My Full-Term Pregnancy Stories (Dedicated to My Three)

May 9, 2025

Neema Ejercito (she/her/hers), Low Entropy Volunteer Writer

What has been consistent with my pregnancy stories for all three kids is how their personalities as babies are still consistent to how they are currently. I have an adult and two teens, one of which is turning into an adult in three months! When I look at my eldest, I am still baffled that I truly raised another human being.

I have not come across any other parent who claims that their kids’s personalities’ have been consistent since they were babies. My eldest, for example, has very good fine motor skills. He is also a very neat eater, and was a very calm baby. In my tummy, he was very receptive to the music I played. Back in the day, there were no complete and comfortable gadgets to put on a pregnant lady’s tummy so that the baby could listen to classical music, which my husband had read would make for a smart baby. He did find what I would describe as larger than usual earphones, made to be put on my tummy and attached to our iPod (remember those?) with a playlist full of classical music and lullabies.

I would notice that when lullabies were played, the eldest would not be as active as when the more exciting classical pieces, like Mozart’s Eine kleine in Nachtmusik in G major, would play. And funnily enough, when he first saw a Little Einsteins video that played it with a visual of stars at night over a beautiful mountain landscape, he would call it “The Mountain Song,” one of his favourite pieces to hear.

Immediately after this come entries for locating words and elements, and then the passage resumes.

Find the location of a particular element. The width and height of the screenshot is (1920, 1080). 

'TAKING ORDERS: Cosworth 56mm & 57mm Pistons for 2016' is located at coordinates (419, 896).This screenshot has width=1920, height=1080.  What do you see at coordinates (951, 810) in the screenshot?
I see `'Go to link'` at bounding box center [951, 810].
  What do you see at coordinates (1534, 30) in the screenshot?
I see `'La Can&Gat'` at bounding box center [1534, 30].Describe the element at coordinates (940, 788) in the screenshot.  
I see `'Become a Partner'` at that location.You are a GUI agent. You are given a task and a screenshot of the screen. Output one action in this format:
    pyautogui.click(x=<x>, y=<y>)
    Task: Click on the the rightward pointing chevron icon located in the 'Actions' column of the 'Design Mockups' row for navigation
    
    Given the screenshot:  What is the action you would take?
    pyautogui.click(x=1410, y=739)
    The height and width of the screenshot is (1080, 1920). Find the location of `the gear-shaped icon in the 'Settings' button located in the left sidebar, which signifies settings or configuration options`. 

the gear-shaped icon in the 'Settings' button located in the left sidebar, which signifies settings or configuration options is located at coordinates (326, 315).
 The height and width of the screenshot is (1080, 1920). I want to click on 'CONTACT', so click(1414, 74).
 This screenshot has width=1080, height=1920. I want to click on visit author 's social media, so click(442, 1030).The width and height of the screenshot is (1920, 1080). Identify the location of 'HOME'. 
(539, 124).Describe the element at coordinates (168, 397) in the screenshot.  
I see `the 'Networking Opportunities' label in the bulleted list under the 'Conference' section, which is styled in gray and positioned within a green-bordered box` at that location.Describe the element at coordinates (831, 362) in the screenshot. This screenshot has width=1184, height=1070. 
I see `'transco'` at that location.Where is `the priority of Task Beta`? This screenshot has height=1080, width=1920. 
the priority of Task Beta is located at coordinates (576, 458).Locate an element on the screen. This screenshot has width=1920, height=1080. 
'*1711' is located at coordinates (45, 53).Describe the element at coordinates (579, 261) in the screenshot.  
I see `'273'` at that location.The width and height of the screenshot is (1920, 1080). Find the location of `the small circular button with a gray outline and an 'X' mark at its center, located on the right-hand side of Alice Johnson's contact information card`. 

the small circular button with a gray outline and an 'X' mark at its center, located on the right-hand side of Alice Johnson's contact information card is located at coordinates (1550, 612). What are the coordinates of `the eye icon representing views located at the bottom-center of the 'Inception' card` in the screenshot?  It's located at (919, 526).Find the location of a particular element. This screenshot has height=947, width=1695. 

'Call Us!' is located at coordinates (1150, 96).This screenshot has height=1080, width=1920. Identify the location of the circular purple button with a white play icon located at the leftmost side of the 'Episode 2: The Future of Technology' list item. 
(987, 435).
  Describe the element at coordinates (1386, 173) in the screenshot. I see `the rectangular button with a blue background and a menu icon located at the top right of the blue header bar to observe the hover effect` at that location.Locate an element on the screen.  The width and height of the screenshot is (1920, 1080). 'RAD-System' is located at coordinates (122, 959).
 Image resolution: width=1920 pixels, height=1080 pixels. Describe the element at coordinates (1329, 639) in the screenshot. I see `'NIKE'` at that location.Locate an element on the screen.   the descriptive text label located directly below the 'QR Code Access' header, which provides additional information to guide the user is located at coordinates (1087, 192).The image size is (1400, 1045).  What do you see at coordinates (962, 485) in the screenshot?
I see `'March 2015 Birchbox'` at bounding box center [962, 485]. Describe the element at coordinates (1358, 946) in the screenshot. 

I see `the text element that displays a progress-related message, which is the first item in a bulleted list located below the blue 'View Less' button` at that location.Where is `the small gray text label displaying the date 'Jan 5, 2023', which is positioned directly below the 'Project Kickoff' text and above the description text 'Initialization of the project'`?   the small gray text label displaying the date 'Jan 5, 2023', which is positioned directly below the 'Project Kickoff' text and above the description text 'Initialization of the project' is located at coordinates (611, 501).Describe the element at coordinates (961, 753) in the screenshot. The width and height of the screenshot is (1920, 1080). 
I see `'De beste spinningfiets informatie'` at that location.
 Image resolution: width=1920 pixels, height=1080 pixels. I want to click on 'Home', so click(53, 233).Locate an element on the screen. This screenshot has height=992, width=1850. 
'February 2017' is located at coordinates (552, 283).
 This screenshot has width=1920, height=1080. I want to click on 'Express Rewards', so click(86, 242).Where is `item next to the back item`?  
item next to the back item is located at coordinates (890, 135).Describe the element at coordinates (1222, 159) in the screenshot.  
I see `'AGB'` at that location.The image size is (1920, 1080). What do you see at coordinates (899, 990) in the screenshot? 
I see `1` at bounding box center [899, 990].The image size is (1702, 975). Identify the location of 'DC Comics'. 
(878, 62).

Now he is still a proud, self-confessed and self-aware classical music snob.

When my second was in my tummy, he would NOT stop moving, no matter what music I played. My husband also said I was more lenient in my song choices, so if I was listening to EMF or Extreme,  (“Unbelievable” or “More Than Words”) I had him listen to the same. I also remember my third trimester being really uncomfortable because he would keep kicking my right rib; I didn’t know the position into which I should have adjusted myself. Sleeping became scarce. I had gotten so used to the pain, though, that by the time I finally gave birth to him, I realized immediately after, Oh, so that’s what my normal body feels like.

My pregnancy with the third was my most difficult one, because I had had two miscarriages prior to her. I recall my sister asking me after I had given birth whether it was all so worth it that I’d be willing to go through another one. It’s not a shocker that I gave her a big, flat NO. I wasn’t planning to get pregnant when I went to see my doctor to try to figure out what had been causing my miscarriages. Aside from the multitude of tests she required me to do, she also prescribed prenatal vitamins that I would not take because I did not want to be pregnant again. When the stick showed that line and I went to tell her, she asked if I had been taking my prenatals and I promptly started taking them.

At five months of pregnancy, she had me take a test to check if the baby had Down syndrome. I didn’t have to do that with my pregnancies with the boys, and at the time, this was an optional test, but given my miscarriages, she required me to take it. I thought then that tests like that help would-be parents prepare for the parenting that lay ahead. I also know now that they give women a chance to make a choice, and though I would not feel the same, I reasoned that in my case, the results would help me prepare.

I also had to inject myself with heparin, which I did for my first and third trimesters. I even cheated a bit due to my youngest brother’s Philippine wedding and did not tell my doctor that I was taking an at-least two-hour long drive to and from the provincial resort where it would be held. I also had to make sure the heparin stayed a certain temperature, otherwise its effectiveness would be void.

I don’t know if my daughter’s very apologetic personality now is due subconsciously to all of that. If my theory about my kids having consistent personalities from birth to present holds, that is a possibility. I have often wondered why it was so easy for her to apologize or even why the first song she composed was titled “Not Allowed,” but perhaps my kids have been interacting with me as much as I them, even as they were being formed.

Ever since watching Better Man with her second son, Neema Ejercito has not stopped listening to Robbie Williams’ Live at Knebworth album on Spotify. She even writes to it, but has also discovered that writing to Death Grips is actually quite cathartic, releasing some anger and helping with her peace. She is a mother to two other humans and a bunch of plants, all of whom she adores and loves watching grow.